Labour had previously decided against adopting the full definition of the IHRA in order to maintain “healthy criticism” of Israel.
This sparked mass criticism with many accusing the Labour Party of anti-Semitism.
Earlier today before the NEC voted on the contentious issue, there were protests and counter protests outside the Labour headquarters.
Some Labour-backing groups, including Jewish Voice for Labour, argued this move would restrict freedom of speech and the possibility to criticise Israel’s actions against Palestinians.
Rival protesters supporting the adoption of the new definition branded the Labour as a party “for the many, not the Jew” while wrapped in Israeli flags.

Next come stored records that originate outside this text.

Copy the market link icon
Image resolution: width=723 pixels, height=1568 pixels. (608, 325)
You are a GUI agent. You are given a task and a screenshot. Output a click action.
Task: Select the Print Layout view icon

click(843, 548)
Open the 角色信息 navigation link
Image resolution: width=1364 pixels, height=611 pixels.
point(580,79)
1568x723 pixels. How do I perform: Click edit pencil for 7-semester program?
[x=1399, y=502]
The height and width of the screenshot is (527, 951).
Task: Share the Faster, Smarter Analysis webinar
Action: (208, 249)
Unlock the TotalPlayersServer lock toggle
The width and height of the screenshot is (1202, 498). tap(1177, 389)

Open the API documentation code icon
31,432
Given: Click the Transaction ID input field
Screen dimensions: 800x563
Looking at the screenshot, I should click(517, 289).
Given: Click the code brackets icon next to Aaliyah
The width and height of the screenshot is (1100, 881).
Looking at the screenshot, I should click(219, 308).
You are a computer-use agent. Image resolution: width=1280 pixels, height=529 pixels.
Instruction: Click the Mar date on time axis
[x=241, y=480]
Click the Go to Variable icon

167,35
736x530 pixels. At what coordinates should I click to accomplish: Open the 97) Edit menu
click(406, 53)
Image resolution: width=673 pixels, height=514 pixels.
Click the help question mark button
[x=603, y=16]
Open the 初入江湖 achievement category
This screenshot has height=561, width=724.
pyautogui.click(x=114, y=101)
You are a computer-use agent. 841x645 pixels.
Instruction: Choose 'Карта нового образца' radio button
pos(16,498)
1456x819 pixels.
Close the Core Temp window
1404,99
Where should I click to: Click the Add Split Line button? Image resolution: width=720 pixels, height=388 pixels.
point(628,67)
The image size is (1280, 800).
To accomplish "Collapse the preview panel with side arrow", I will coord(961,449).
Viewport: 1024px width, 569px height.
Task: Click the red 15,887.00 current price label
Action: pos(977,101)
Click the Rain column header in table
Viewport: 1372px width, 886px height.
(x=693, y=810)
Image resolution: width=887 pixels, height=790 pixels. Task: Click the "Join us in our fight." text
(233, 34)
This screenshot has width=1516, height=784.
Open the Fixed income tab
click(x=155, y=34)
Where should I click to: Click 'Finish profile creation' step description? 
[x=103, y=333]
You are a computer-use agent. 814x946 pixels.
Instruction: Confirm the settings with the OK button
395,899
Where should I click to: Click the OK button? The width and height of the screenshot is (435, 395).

Jewish members and organisations had condemned the party for developing its own definition of anti-Semitism when it originally rejected the IHRA definition of antisemitism in July.
Shadow Brexit secretary Sir Keir Starmer said on Monday adopting the definition in full is “a necessary minimum to begin to restore trust”.
Former prime minister Gordon Brown has also supported the move.
Mr Corbyn himself has been under intense scrutiny for his past actions, comments and associations, which led many to accuse him of anti-Semitic behaviours.
The Labour leader had apologised in August for appearing at a 2010 event at which a Holocaust survivor compared Israel to Nazism.
Last week he was condemned by former chief rabbi Lord Sacks for comments he made criticising British Zionists for not understanding “English irony”.